In his first article on the recent Wheaton College meltdown, back in December, religion reporter Jonathan Merritt described the school this way:

Founded in 1860, Wheaton has long been considered a fairly open-minded institution within evangelicalism. Science professors can teach evolution, government professors need not support conservative political theories, and students don’t have to worry about strict dress codes or stringent curfews like students at more fundamentalist colleges.

Take a moment to absorb the strangeness of that phrase “science professors can teach evolution.” Science teachers can teach science. They can do so. It is permitted as one of the options allowed to them. That’s just … weird.

It’s like reading that chemistry professors have permission to mention the periodic table of the elements. Or that history professors are permitted to acknowledge the existence of Europe.

It’s always a bit disturbing when someone goes out of their way to say something that ought to go without saying. Walk into a restaurant with a sign reading “All fountain drinks 100% arsenic free!” and you’ll be more worried than you would be in a place without such a sign. It doesn’t so much reassure you that these drinks aren’t poisonous as suggest that you’re dealing with people for whom serving non-poisonous beverages is worthy of remark. And that’s unsettling. It’s the opposite of reassuring.

But that’s not the biggest problem with this phrase, “science professors can teach evolution.” The biggest problem with this phrase is that it’s not true.

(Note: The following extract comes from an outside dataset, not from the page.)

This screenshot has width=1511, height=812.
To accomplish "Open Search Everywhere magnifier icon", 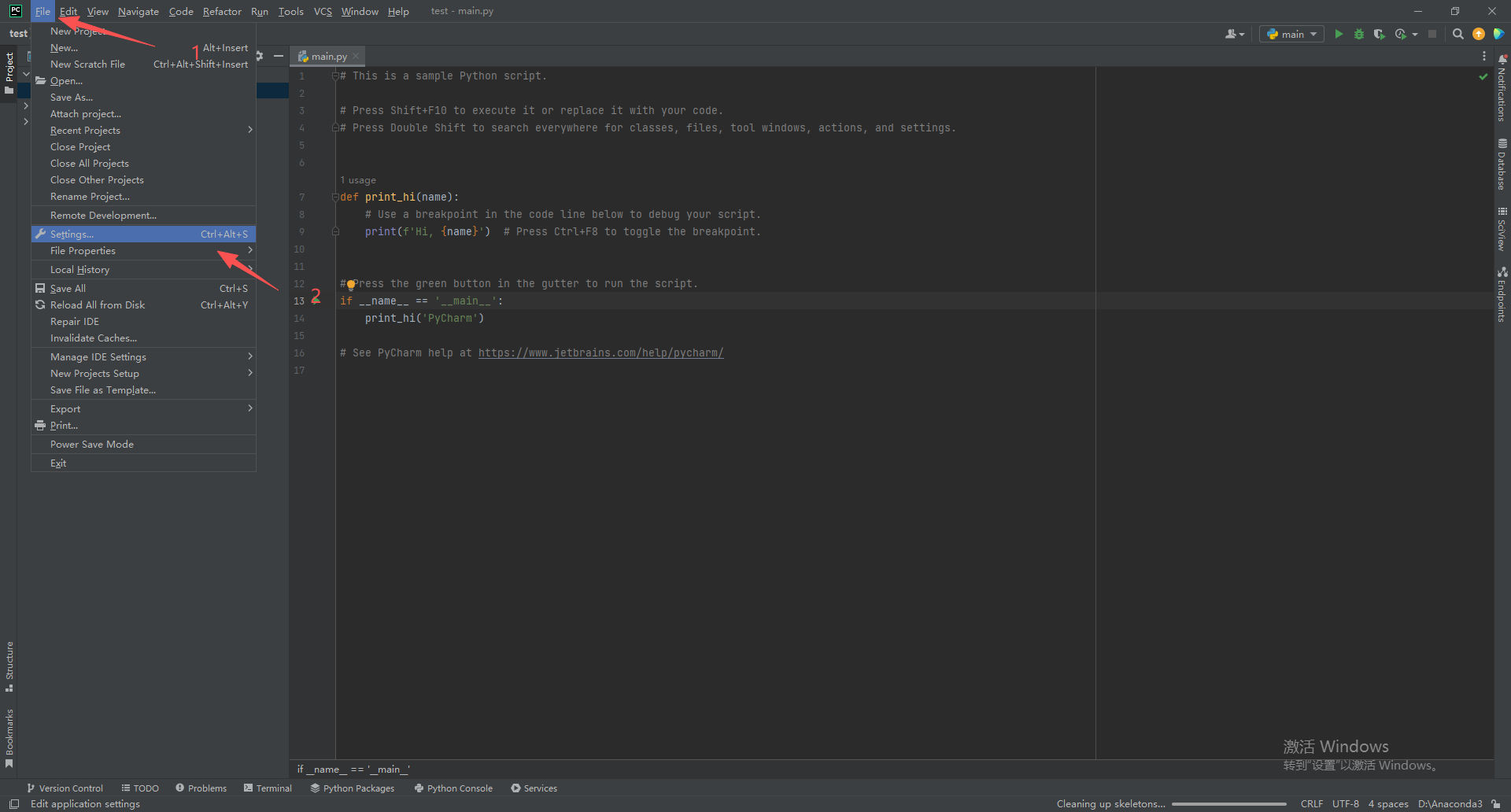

Science professors at Wheaton College, in fact, cannot teach evolution. Not really. They’re allowed to do so, but only up to a point. Which is to say they’re allowed to teach evolution, but not to teach it truthfully. Teaching it truthfully would violate the school’s Statement of Faith, which was amended in the 1990s to include an emphatic rejection of evolutionary science. Here’s the bit in question:

WE BELIEVE that God directly created Adam and Eve, the historical parents of the entire human race; and that they were created in His own image, distinct from all other living creatures, and in a state of original righteousness.

The attempt at lofty theological-sounding language blurs the intended meaning of that somewhat. The core of it is this: You must believe in a historical Adam and Eve who came into being as a discrete act of special divine creation.*

Enshrining that in Wheaton’s Statement of Faith was one of the first changes that Duane Litfin instituted when he took office as the school’s president in 1993:

One of his first moves was to declare that Wheaton’s “Statement of Faith” allowed too much wiggle room on the question of Adam and Eve. Scientists were thus required to clarify whether they (1) “reject the idea that Adam and Eve were created from pre-existing humanlike creatures, or hominids”; (2) are neutral or “unsure” on the hominid theory; (3) affirm that “God gave a human spirit to a pair of pre-existing human-like creatures, or hominids”; or (4) deny the historicity of Adam and Eve and think of Genesis as a wholly “theological document.” (3) and (4) were deemed inconsistent with ongoing employment. Those who affirmed (2) were given one year to change their view to (1), or else they too would be asked to seek employment elsewhere.

The reaction to this first manifestation of the Magisterial approach was so explosive that a Trustee finally intervened and pointed out that even some members of the Board did not fall into camp (1). Ultimately Litfin agreed to allow people to remain in camp (2) indefinitely. But the tone had been set.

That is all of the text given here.